GAO Position on Several Issues Pertaining to Air Force Consolidated Space Operations Center Development
MASAD-82-45: Published: Aug 12, 1982. Publicly Released: Sep 12, 1982.
- Full Report:
In response to a congressional request, GAO provided information regarding Air Force computer acquisition plans for the Consolidated Space Operations Center (CSOC). Specifically, the information concerned: (1) sole-source implications of the Air Force's duplicating National Aeronautics and Space Administration (NASA) software; (2) implications of Air Force computer system acquisition based on prior audit experience; (3) potential benefits from using the Ada software language; and (4) a summarization of the factors supporting the position that construction of the Shuttle Operations and Planning Complex (SOPC) portion of the CSOC should be deferred until SOPC planning is completed.

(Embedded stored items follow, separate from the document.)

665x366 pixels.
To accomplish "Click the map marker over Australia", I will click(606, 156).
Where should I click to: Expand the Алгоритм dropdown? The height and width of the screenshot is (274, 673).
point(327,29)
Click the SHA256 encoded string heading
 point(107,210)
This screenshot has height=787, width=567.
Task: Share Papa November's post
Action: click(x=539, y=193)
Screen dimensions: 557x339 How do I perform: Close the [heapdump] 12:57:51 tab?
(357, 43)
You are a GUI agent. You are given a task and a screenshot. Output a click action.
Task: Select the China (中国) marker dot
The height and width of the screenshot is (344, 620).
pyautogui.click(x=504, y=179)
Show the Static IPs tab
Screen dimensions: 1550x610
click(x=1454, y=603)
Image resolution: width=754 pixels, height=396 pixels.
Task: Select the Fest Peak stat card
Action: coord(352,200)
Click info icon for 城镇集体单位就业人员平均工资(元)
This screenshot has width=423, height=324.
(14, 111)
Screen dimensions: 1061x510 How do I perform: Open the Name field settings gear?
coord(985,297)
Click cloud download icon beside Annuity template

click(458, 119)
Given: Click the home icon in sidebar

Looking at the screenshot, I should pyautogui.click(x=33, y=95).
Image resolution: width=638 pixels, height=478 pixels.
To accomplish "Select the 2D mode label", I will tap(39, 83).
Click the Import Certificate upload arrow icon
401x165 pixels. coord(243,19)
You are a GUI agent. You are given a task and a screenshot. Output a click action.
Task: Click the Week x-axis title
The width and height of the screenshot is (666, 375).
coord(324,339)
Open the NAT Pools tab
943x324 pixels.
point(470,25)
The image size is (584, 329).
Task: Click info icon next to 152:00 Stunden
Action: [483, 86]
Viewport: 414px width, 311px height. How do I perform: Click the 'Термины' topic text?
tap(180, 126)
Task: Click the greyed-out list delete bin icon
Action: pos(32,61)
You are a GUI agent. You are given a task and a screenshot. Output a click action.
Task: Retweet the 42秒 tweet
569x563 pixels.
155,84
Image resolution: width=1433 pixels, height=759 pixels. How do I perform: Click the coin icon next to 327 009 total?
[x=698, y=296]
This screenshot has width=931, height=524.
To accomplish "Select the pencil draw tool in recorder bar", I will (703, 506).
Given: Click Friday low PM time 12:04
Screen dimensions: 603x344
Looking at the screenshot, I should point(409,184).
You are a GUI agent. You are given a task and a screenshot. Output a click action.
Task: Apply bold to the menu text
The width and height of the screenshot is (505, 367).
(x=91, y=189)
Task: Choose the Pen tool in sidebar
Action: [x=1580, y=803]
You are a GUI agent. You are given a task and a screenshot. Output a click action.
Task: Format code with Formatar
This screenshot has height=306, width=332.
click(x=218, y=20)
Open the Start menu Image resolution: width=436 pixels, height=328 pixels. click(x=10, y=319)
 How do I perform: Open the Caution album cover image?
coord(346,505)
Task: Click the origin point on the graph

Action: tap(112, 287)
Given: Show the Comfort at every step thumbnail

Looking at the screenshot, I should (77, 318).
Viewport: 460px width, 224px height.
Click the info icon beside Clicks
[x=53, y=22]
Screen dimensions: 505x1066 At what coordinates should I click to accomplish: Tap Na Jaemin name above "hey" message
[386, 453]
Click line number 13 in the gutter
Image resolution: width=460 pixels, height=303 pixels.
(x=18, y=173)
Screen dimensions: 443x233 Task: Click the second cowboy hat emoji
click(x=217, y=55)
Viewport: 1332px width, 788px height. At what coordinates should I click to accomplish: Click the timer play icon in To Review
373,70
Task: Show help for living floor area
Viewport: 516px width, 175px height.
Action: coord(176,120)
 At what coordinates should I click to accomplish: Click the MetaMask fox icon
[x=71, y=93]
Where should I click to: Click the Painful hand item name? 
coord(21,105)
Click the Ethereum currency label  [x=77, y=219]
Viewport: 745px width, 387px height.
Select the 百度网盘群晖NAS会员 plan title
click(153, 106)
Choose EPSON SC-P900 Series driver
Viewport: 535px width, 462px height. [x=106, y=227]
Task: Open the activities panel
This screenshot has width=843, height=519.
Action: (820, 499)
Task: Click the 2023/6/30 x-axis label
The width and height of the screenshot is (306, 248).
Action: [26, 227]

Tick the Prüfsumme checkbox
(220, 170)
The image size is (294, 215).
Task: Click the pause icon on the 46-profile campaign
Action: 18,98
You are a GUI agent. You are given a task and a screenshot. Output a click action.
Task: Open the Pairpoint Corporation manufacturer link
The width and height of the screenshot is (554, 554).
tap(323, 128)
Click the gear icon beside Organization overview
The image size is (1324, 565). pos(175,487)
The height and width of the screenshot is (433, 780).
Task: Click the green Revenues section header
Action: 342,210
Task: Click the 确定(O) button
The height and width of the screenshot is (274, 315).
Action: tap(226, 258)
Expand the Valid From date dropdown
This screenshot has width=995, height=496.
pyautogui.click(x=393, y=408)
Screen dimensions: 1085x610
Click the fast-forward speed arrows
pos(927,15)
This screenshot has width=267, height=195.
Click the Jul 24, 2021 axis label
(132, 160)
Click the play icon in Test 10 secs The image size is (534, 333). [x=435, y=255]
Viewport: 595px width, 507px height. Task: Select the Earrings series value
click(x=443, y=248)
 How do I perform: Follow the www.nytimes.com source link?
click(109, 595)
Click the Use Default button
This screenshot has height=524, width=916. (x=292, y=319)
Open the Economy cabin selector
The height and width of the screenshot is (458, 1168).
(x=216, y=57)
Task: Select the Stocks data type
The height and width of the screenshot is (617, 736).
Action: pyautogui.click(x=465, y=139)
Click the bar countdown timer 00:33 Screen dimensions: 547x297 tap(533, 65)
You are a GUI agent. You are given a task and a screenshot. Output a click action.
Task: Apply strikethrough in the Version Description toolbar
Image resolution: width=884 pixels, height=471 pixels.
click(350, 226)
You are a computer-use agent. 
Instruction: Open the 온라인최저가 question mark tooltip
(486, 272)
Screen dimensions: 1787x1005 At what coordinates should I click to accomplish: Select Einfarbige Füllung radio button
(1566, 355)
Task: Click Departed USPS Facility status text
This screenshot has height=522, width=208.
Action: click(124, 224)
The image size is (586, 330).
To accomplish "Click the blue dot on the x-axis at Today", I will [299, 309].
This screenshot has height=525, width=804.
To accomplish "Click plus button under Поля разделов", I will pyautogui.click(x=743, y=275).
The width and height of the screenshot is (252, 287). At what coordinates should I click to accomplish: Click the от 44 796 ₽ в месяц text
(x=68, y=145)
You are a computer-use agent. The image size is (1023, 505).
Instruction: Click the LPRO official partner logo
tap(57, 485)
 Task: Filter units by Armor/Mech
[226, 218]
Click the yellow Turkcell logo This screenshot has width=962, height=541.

GAO found that the sole-source procurement approach to duplicate NASA software could force life-cycle costs higher than a broader procurement due to the limiting nature of software languages written expressly for one type of processor. Audit experience over the past decade has indicated that the weaknesses in the Air Force computer system development projects result from: (1) a lack of adequate consideration of user-functional requirements; (2) an emphasis on using old software rather than developing new, efficient systems; and (3) newly developed systems which fail to reflect state-of-the-art technology. GAO believes that use of the standard high-level Ada language is economically justified and would result in benefits, such as: high system reliability, reduced software maintenance costs, enhanced real-time processing capability, manufacturer independence, and reduced life-cycle costs. GAO concluded that development of the SOPC should be deferred because: (1) there is no overall plan for the military exploitation of space that defines the role of military shuttle missions; (2) planning is still in the formative stages and has not been adequately articulated; and (3) the Air Force position that there is a need for the program is questionable.